Perhaps a little explanation on balance-gear concepts will clear some of the fog. In a common reciprocating engine, there are two general 'planes' of motion that need to be suppressed to cut down vibration.
First of all, you have a piston and rod, which is moving up and down in the cylinder. This obviously must be counteracted by SOMETHING in order to supress vibration.
If you spin the crankshaft, with no reciprocating assembly attached, you MAY find (Depending on the engine design) that the crank is balanced by itself... the counterweights counteract the mass of the swinging crank. More often, you'll find that the crank's counterweights are slightly HEAVIER than the throws, because designers have taken into account a certain amount of mass of the attached connecting-rod. Sometimes they even add a little more counterweight mass, to counteract the piston swinging back-and forth. Well-and-good, but...

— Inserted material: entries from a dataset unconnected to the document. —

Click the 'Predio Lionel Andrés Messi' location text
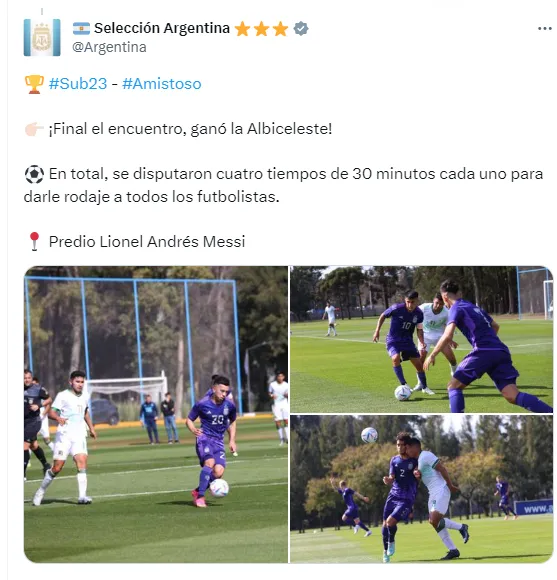 147,242
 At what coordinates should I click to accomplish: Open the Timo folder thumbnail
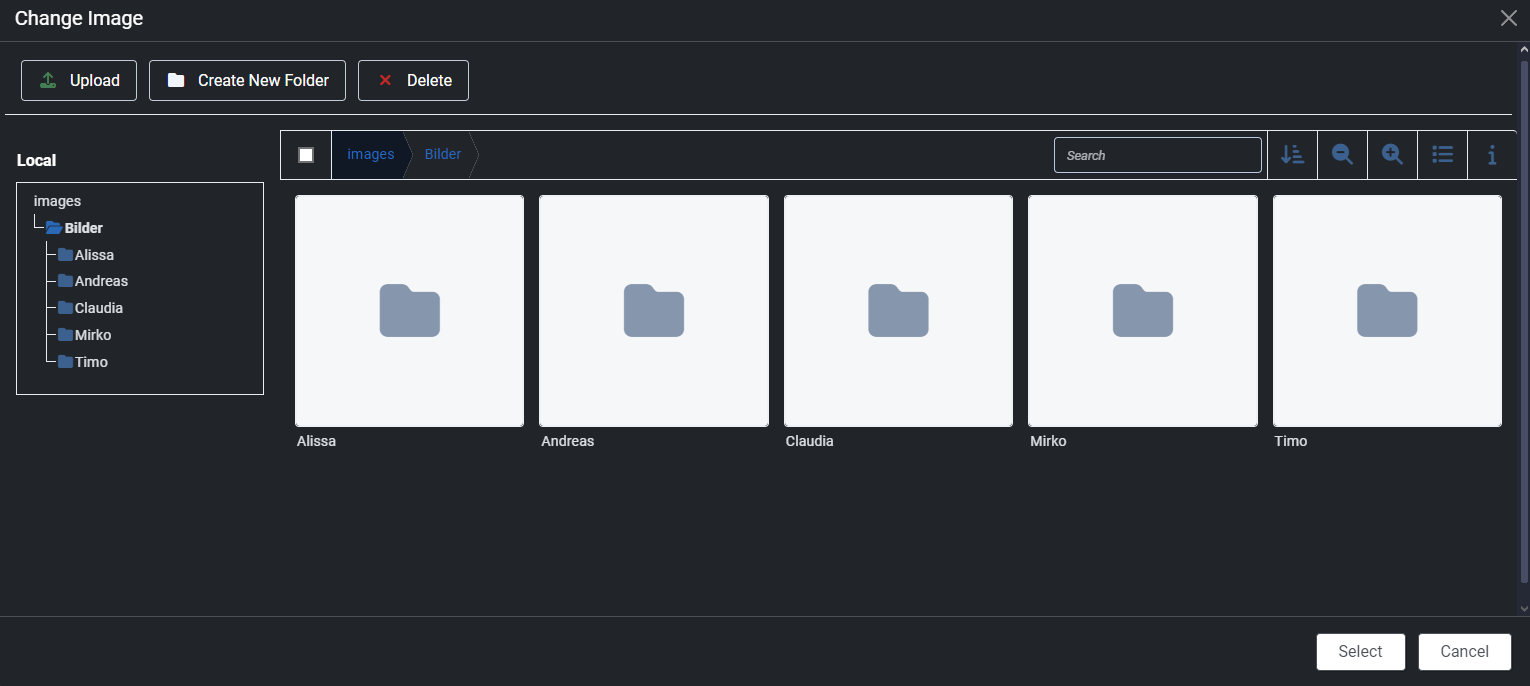pos(1386,311)
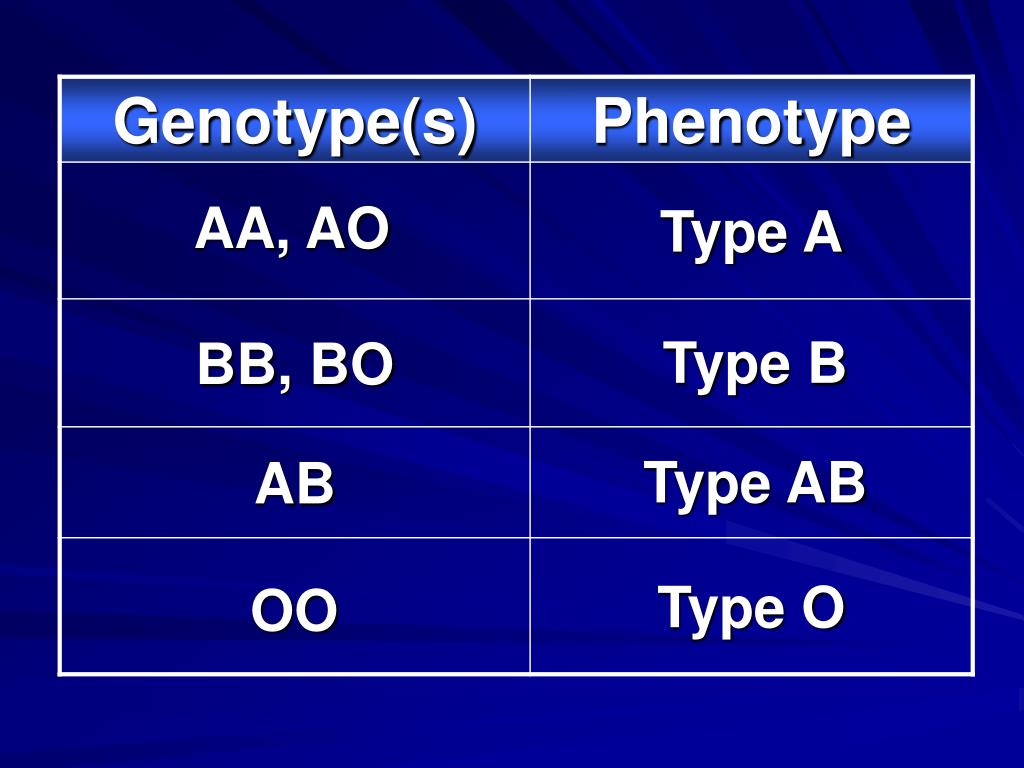Click the word Type in Type AB row
This screenshot has height=768, width=1024.
tap(707, 487)
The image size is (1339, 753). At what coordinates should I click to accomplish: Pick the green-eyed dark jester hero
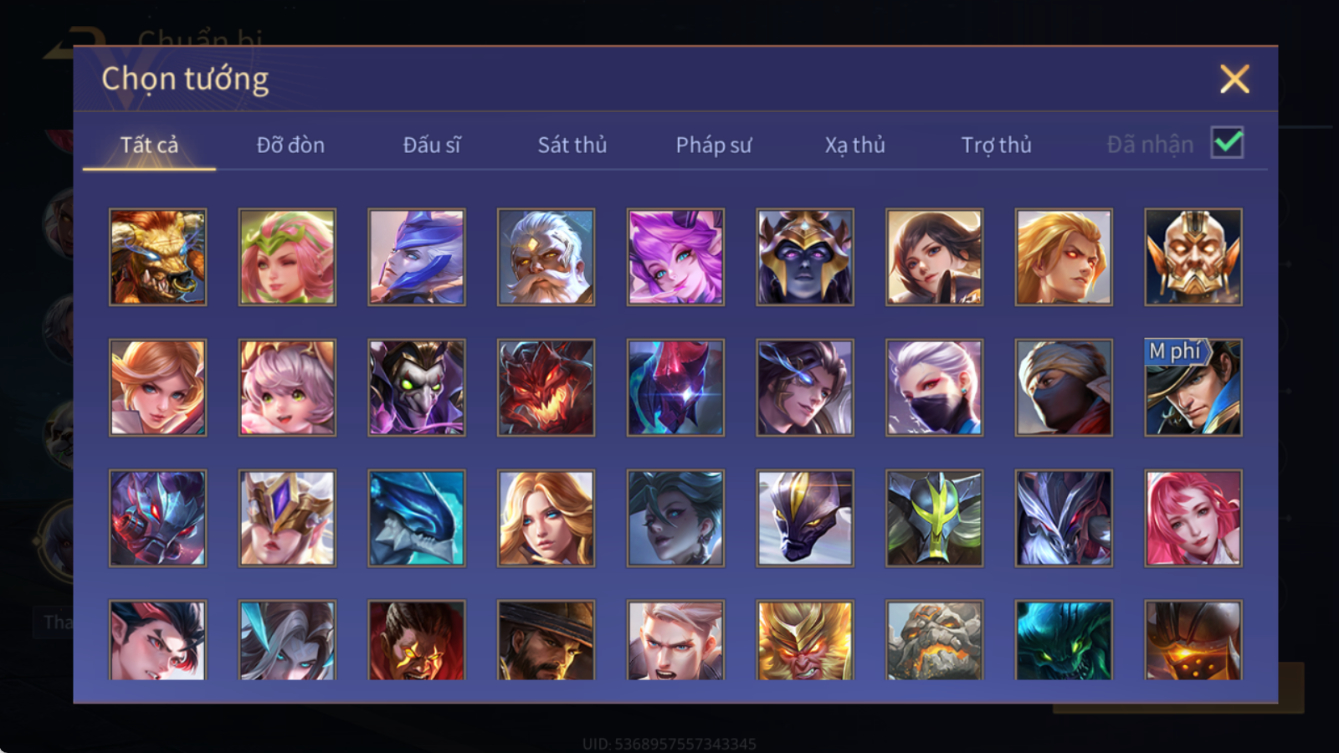pos(417,388)
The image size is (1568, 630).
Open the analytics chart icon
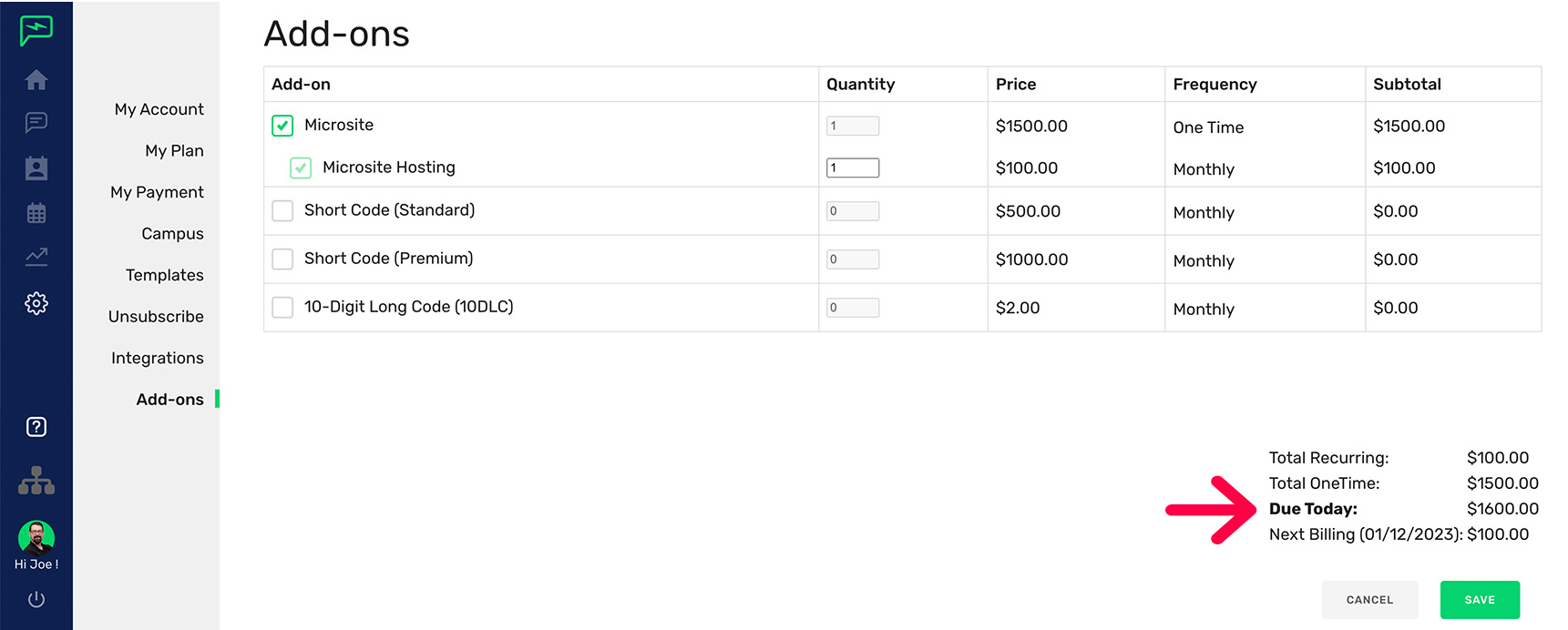point(36,257)
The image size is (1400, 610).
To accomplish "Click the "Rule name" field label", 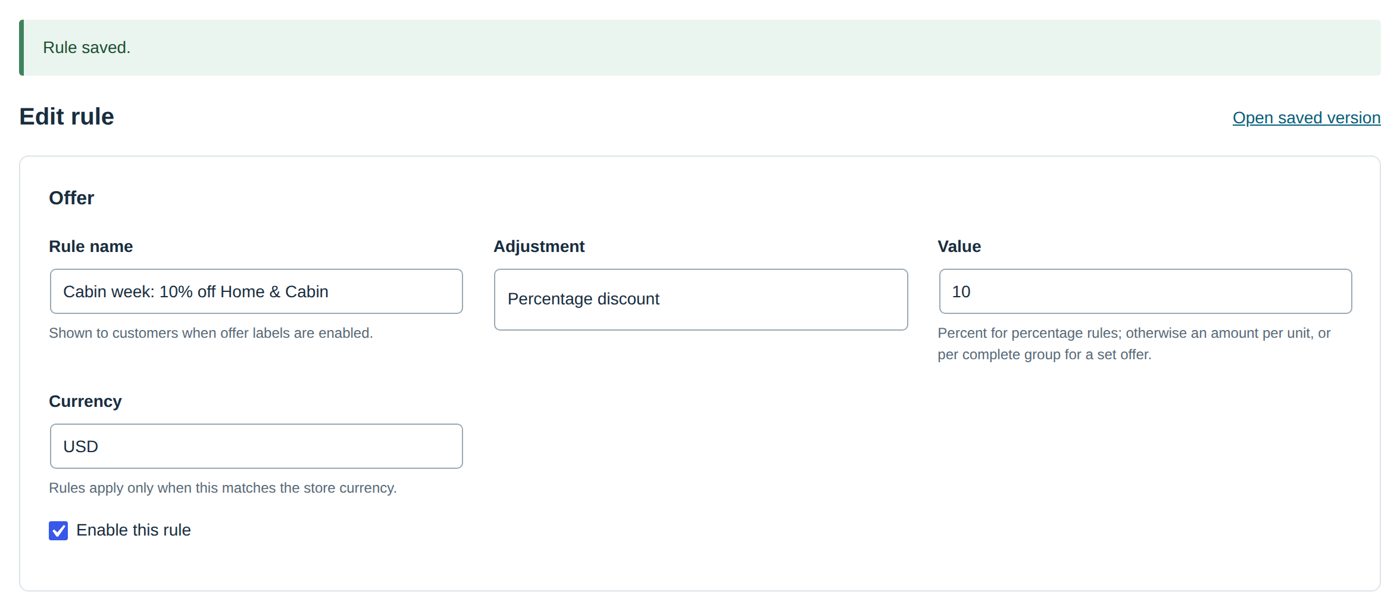I will click(x=91, y=246).
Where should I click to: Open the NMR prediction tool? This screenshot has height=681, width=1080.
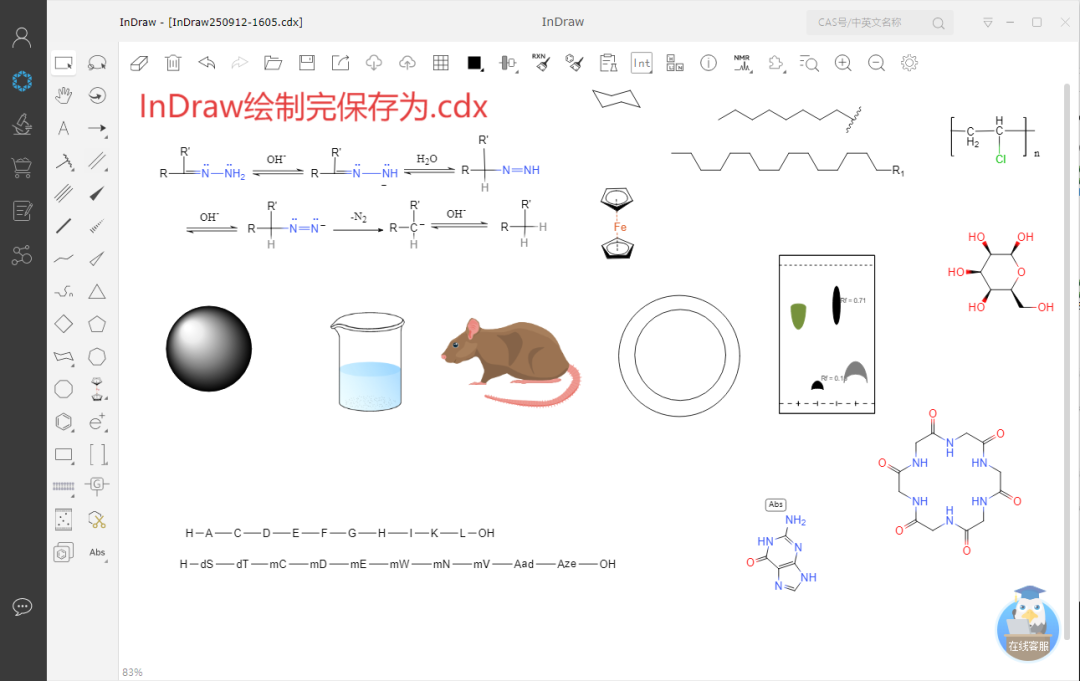point(741,63)
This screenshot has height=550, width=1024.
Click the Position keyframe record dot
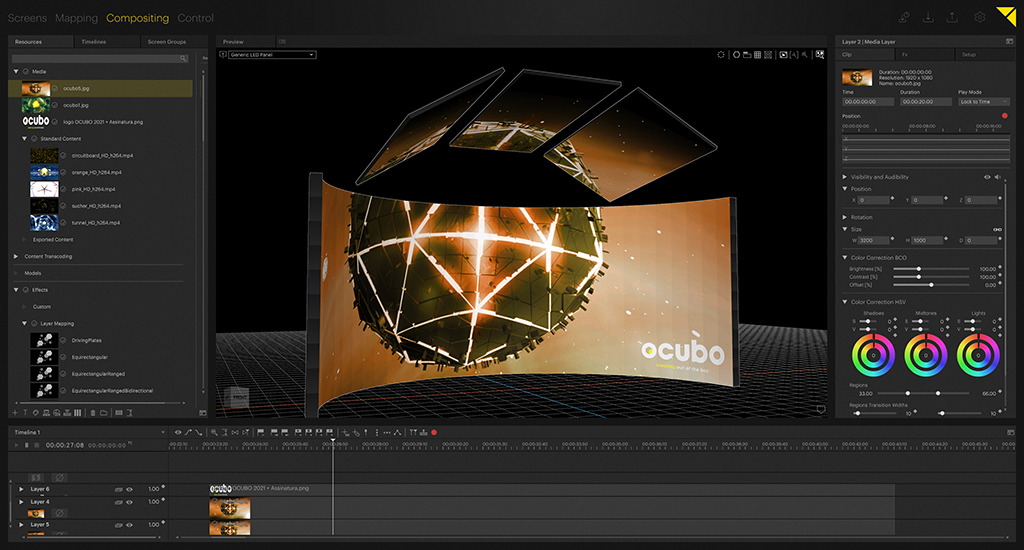[x=1004, y=116]
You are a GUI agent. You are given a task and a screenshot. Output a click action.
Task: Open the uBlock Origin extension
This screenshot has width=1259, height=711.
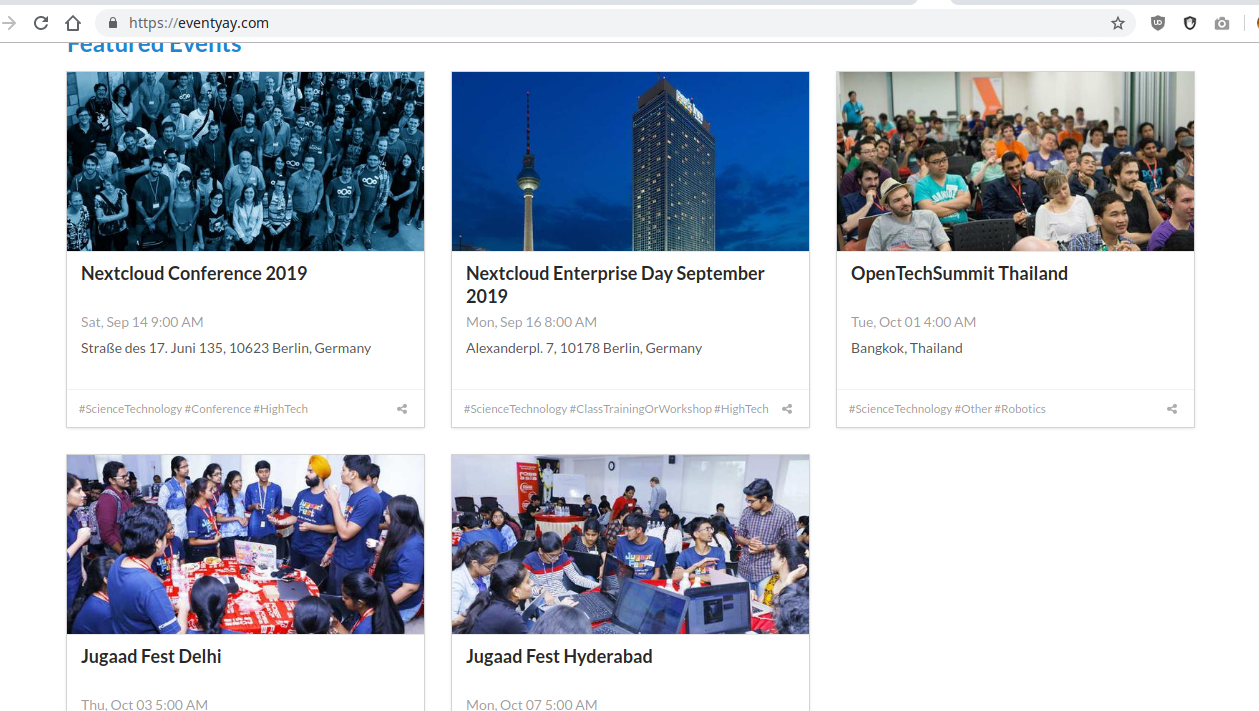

The piston is just going up-and-down, while the crankshaft counterweights are going in a CIRCLE.
The fact that the piston's reciprocating mass is being worked-against by counterweights that are SPINNING, means that the vertical plane vibrations are being suppressed (in sinusoidal fashion), but the throw's counterweights are shaking the engine side-to-side... SO... it's a matter of evils.
To complicate things even worse, the rod's mass is swinging side-to-side, but also in sinusoidal fashion (it's moving up and down while swinging), but it becomes a rather complicated sum of vectors. To make matters worse, the engine's not shaking in just one plane, it's shaking in an irregular circle, while counterweights are 'trying' to shake it in an opposite, but unequal irregular circle.
So they make these little weights that spin in the exact-opposite direction as the crank, and they contain precision 'weights' which are supposed to be timed in such a fashion as to counteract the worst vibrations by equalling them, but being 180 degrees in the opposite direction... aka., thrust in one vector is being met with equal thrust on an opposite vector.
They had to PICK which vibration to fight, though... and the match of piston, rod, crank, balance gear, and timing were all part of the solution mathematics.
So in engines with balance-weights, it's not unusual to see the weights timed to match the crank throw (up when up, down when down)... just keep in mind that they'll be swinging in the opposite direction. I'm not suprised to see 'em in the 90-degrees out-of-phase orientation... again, they're swinging the opposite way... all depends on the other componentry.
As you can tell by the responses of the bunch... the preferred least-of-all-evils is to remove the weights, and live with a slight buzz from your neck down. I've got a K321 here with an inspection window blasted through the block where the advance weights took their leave of absence... apparently the sum of two equal but opposite vectors exceeded the abilities of the casting which they were employed. I did have a Kawasaki vertical-twin motorcycle with TWO chain-driven counterbalancing shafts... I'll have to admit... they didn't seem to do much good- my feet and hands would buzz for a good long time after just about ANY ride over 10 miles... but in their honor, at least I wasn't taking out the tool kit and tightening down every fastener like the BSA, Triumph and Norton riders did...